Required action
In full and unaltered, output the records below.

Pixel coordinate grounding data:
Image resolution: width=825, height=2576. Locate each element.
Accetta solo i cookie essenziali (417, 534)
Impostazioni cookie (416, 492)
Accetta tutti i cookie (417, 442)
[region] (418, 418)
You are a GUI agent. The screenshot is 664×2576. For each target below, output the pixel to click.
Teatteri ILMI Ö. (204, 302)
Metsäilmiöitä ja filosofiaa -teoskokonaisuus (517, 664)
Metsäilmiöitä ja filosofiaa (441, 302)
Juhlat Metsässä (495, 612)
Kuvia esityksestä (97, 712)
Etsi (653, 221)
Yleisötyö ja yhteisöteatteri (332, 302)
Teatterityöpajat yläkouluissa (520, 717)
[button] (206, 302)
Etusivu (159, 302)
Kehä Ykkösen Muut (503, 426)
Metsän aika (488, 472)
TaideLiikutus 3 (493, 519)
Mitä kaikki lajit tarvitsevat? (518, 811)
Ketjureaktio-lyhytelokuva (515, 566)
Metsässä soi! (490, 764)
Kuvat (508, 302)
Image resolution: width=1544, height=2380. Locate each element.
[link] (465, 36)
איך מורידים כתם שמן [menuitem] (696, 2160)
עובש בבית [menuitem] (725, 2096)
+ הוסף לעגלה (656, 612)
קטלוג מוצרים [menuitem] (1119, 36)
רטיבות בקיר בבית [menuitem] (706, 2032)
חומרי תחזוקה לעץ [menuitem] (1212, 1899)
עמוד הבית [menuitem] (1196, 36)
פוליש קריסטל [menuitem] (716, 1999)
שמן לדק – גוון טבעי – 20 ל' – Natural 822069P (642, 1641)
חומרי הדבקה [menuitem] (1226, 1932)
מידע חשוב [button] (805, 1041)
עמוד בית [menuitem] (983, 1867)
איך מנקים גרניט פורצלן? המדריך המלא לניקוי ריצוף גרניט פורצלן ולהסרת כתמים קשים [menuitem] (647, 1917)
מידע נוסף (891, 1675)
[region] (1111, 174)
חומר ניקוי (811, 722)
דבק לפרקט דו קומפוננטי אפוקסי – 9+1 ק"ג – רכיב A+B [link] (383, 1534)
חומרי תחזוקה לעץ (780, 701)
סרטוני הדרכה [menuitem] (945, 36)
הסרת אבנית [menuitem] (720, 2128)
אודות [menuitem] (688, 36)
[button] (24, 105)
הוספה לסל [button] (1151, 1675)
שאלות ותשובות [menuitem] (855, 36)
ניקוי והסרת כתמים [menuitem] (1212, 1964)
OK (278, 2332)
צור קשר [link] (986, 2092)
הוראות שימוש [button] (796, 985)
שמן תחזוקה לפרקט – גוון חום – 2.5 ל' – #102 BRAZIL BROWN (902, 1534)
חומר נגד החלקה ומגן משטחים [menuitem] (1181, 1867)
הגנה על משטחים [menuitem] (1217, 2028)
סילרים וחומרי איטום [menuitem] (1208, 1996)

Reply
Image resolution: width=825, height=2576. Locate each element.
Accetta solo i cookie essenziali (417, 534)
Impostazioni cookie (416, 492)
Accetta tutti i cookie (417, 442)
[region] (418, 418)
You are a GUI agent. The screenshot is 664×2576. For each target below, output the pixel to click.
Teatteri ILMI Ö. (204, 302)
Metsäilmiöitä ja filosofiaa -teoskokonaisuus (517, 664)
Metsäilmiöitä ja filosofiaa (441, 302)
Juhlat Metsässä (495, 612)
Kuvia esityksestä (97, 712)
Etsi (653, 221)
Yleisötyö ja yhteisöteatteri (332, 302)
Teatterityöpajat yläkouluissa (520, 717)
[button] (206, 302)
Etusivu (159, 302)
Kehä Ykkösen Muut (503, 426)
Metsän aika (488, 472)
TaideLiikutus 3 (493, 519)
Mitä kaikki lajit tarvitsevat? (518, 811)
Ketjureaktio-lyhytelokuva (515, 566)
Metsässä soi! (490, 764)
Kuvat (508, 302)
Image resolution: width=1544, height=2380. Locate each element.
[link] (465, 36)
איך מורידים כתם שמן [menuitem] (696, 2160)
עובש בבית [menuitem] (725, 2096)
+ הוסף לעגלה (656, 612)
קטלוג מוצרים [menuitem] (1119, 36)
רטיבות בקיר בבית [menuitem] (706, 2032)
חומרי תחזוקה לעץ [menuitem] (1212, 1899)
עמוד הבית [menuitem] (1196, 36)
פוליש קריסטל [menuitem] (716, 1999)
שמן לדק – גוון טבעי – 20 ל' – Natural 822069P (642, 1641)
חומרי הדבקה [menuitem] (1226, 1932)
מידע חשוב [button] (805, 1041)
עמוד בית [menuitem] (983, 1867)
איך מנקים גרניט פורצלן? המדריך המלא לניקוי ריצוף גרניט פורצלן ולהסרת כתמים קשים [menuitem] (647, 1917)
מידע נוסף (891, 1675)
[region] (1111, 174)
חומר ניקוי (811, 722)
דבק לפרקט דו קומפוננטי אפוקסי – 9+1 ק"ג – רכיב A+B [link] (383, 1534)
חומרי תחזוקה לעץ (780, 701)
סרטוני הדרכה [menuitem] (945, 36)
הסרת אבנית [menuitem] (720, 2128)
אודות [menuitem] (688, 36)
[button] (24, 105)
הוספה לסל [button] (1151, 1675)
שאלות ותשובות [menuitem] (855, 36)
ניקוי והסרת כתמים [menuitem] (1212, 1964)
OK (278, 2332)
צור קשר [link] (986, 2092)
הוראות שימוש [button] (796, 985)
שמן תחזוקה לפרקט – גוון חום – 2.5 ל' – #102 BRAZIL BROWN (902, 1534)
חומר נגד החלקה ומגן משטחים [menuitem] (1181, 1867)
הגנה על משטחים [menuitem] (1217, 2028)
סילרים וחומרי איטום [menuitem] (1208, 1996)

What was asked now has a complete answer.